Chi ha provato, sa come ci sente in certe situazioni e riesce a stare vicino a chi sta vivendo momenti così difficili. Una vicinanza e un sostegno che non si possono programmare a tavolino, ma che scaturiscono dalla comprensione del disagio sperimentato sulla propria pelle. «Appena entra in casa viene in camera a salutarmi, mi porta un cioccolatino e si comincia a parlare del più e del meno, è importante per me, per poter fare una confidenza o per raccontare come mi sento, e quando voglio starmene per conto mio basta che le dica “oggi non è giornata…” e lei mi capisce. Mi ricorda sempre di combattere con tutta la mia forza fisica e mentale perché sentirsi tristi e abbattuti debilita il sistema immunitario più di qualsiasi virus», racconta Ciro, uno degli ospiti di Casa Raphael.

Qualche momento di sconforto di tanto in tanto c’è ancora, proprio di recente una cara amica quando è venuta a sapere che è volontaria presso una casa che accoglie persone con HIV/AIDS le chiede chi glielo faccia fare di stare in mezzo “a quella gente”.

Far conoscere per combattere la disinformazione, ma anche essere vicino concretamente alle persone malate è questa secondo Lucia la ricetta giusta per progredire come società.

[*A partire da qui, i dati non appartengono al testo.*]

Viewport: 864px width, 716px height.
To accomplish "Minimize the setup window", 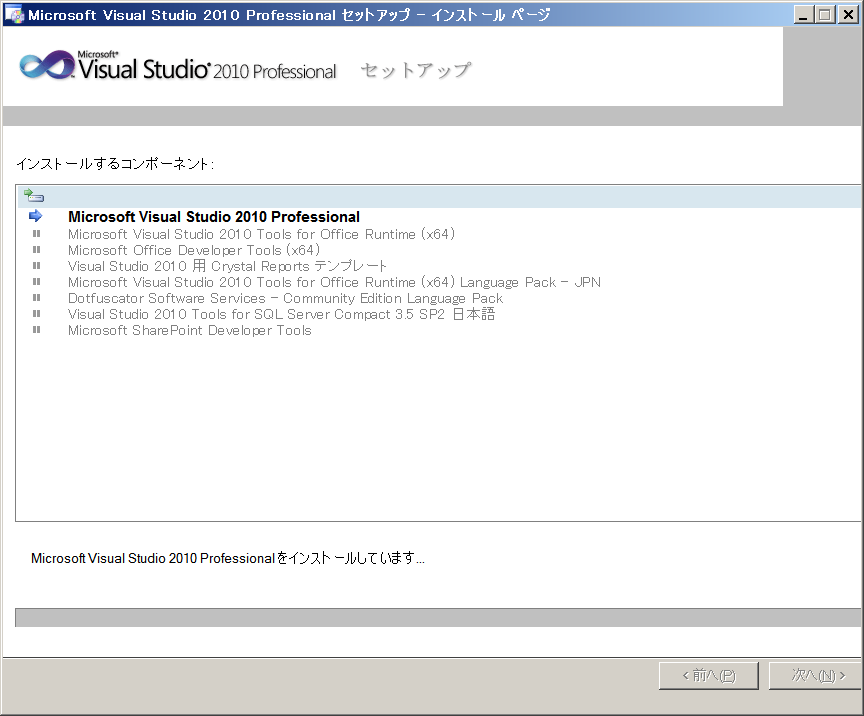I will pyautogui.click(x=804, y=14).
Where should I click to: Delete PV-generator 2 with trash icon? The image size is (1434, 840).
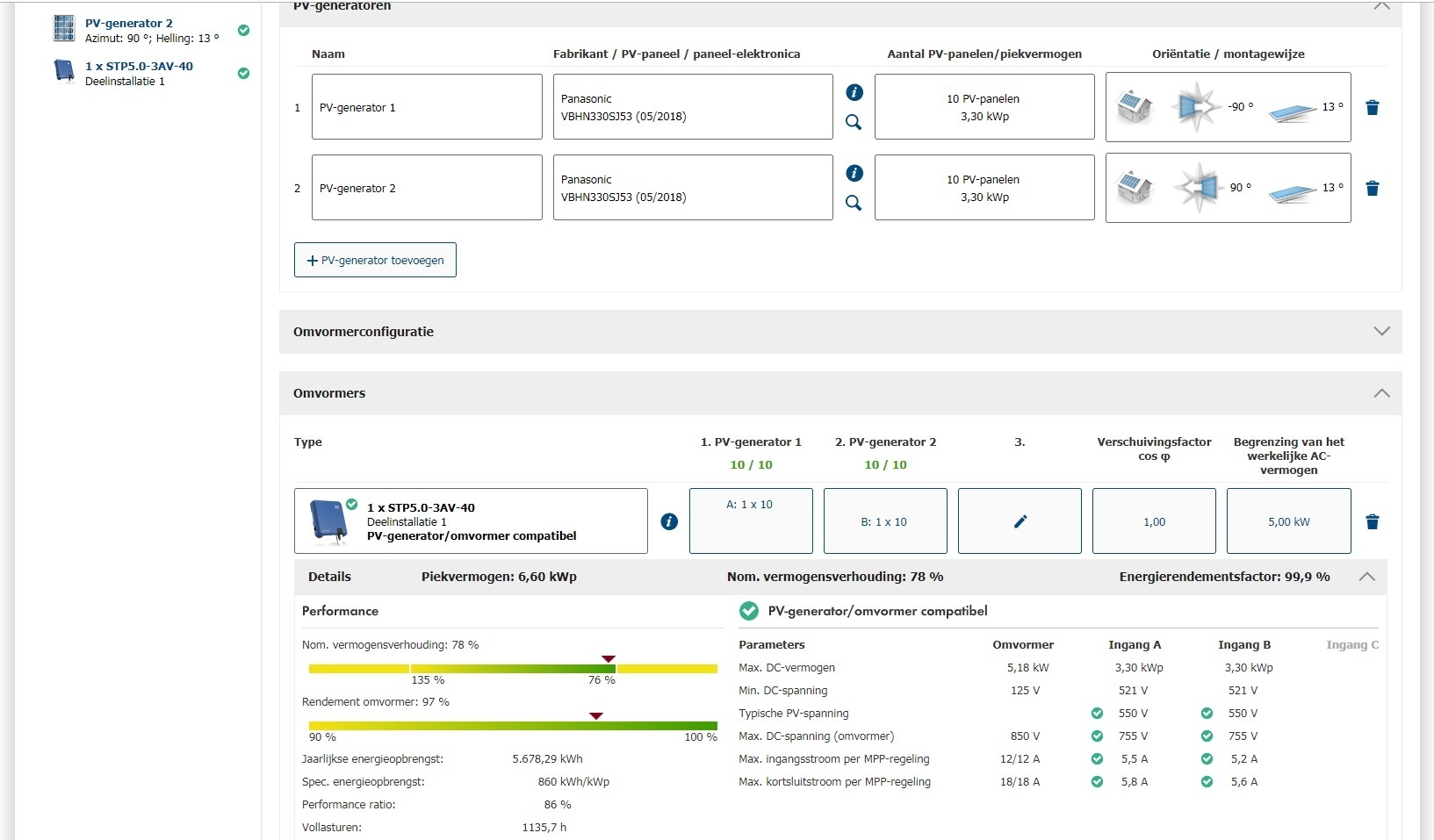pos(1373,189)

Se la maggior parte delle persone che convivono con questa infezione non parla non è perché non vorrebbe, ma perché parlare oggi equivale ancora a sentirsi addosso il giudizio degli altri, una sofferenza collaterale che non arriva dal virus, ma dai tanti pregiudizi rimasti purtroppo uguali da trent’anni ad oggi.

Da operatori, volontari, amici possiamo sostenere i nostri ospiti e le persone con HIV come un capocordata che li aiuta a scalare la montagna che hanno davanti, ma avendo sempre chiaro che un domani il nostro ruolo potrebbe cambiare, potremmo noi aver bisogno di qualcuno che ci sostenga perché il terreno comune dell’esperienza è quello della nostra umanità. Per questo è importante chi, come Lucia, sa ricordare e raccontare agli altri il suo vissuto, la sua esperienza, che sa cosa significa ripartire, che sa raccontare la speranza.